▶ TEXTE FOURNI:
_ _ _ _ _

Un livre embêtant pour la monarchie

Chronique de José Fontaine

Belgique un roi sans pays de Martin Buxant (La Libre Belgique) et Stenven Samyn (De Morgen), Plon, Paris, 20011 rassemble, en partie certes, car il y a beaucoup d'informations neuves, des informations qui étaient déjà connues, mais il faut parfois les rechercher plic ploc dans des tas de publications et c'est bien de les avoir toutes ici rassemblées, sauf que peut-être, il aurait été intéressant d'avoir les sources, les dates exactes de certains événements. Et parfois on aurait pu éviter de mauvaises traductions du néerlandais (je le dis parce que je travaille d'arrache-pied à les éviter quand on me confie une traduction). (J'ajoute aussi que la décomposition du pays belgique ne me rend pas du tout inattentif à ce qui se passe au Québec et comme je l'ai dit, le fait que le NPD a tant d'élus au Québec n'élimine pas la question québécoise, au contraire).
Parler de la monarchie lui fait du tort
L'Anglais Walter Bagehot, en quelques dizaines de pages, a résumé au 19e siècle le mode d'emploi de la monarchie constitutionnelle:par-dessus tout, «notre monarchie britannique] doit être révérée et lorsque vous farfouillez à son propos, vous ne pouvez pas la révérer» ([The English Constitution, p. 76). Il dit aussi que la reine il s'agit de la reine Victoria reine d'Angleterre et impératrice des Indes] ne peut être mêlée au combat politique sans quoi elle perd la possibilité d'être respectée par ceux qui participent à ces joutes, puisqu'elle en devient l'un des protagonistes. En fait dans Belgique, un roi sans pays, les deux auteurs ne chargent pas trop, finalement, le roi Albert II, [qui est fort apprécié par une grande partie de la classe politique belge, tant en Wallonie qu'en Flandre d'ailleurs.

_ _ _ _ _

▶ DONNÉES FOURNIES:

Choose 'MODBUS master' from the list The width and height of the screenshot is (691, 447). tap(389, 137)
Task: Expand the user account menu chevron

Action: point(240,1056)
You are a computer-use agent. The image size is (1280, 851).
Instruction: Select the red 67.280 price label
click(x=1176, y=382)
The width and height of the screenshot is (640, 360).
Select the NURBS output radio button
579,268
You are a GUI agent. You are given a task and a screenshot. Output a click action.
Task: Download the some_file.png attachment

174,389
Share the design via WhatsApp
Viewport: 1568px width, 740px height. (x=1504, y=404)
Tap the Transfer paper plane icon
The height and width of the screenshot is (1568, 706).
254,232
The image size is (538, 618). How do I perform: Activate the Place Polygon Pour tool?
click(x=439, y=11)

_ _ _ _ _

▶ EXERCICE A: Dans le texte consacré au livre sur la monarchie belge, quel ouvrage de Walter Bagehot est cité ?
▶ EXERCICE B: Reproduisez mot pour mot l'ensemble des lignes de données.
Le texte et les lignes de données proviennent de sources distinctes.

▶ RÉPONSE ATTENDUE A: The English Constitution.

▶ RÉPONSE ATTENDUE B:
Choose 'MODBUS master' from the list The width and height of the screenshot is (691, 447). tap(389, 137)
Task: Expand the user account menu chevron

Action: point(240,1056)
You are a computer-use agent. The image size is (1280, 851).
Instruction: Select the red 67.280 price label
click(x=1176, y=382)
The width and height of the screenshot is (640, 360).
Select the NURBS output radio button
579,268
You are a GUI agent. You are given a task and a screenshot. Output a click action.
Task: Download the some_file.png attachment

174,389
Share the design via WhatsApp
Viewport: 1568px width, 740px height. (x=1504, y=404)
Tap the Transfer paper plane icon
The height and width of the screenshot is (1568, 706).
254,232
The image size is (538, 618). How do I perform: Activate the Place Polygon Pour tool?
click(x=439, y=11)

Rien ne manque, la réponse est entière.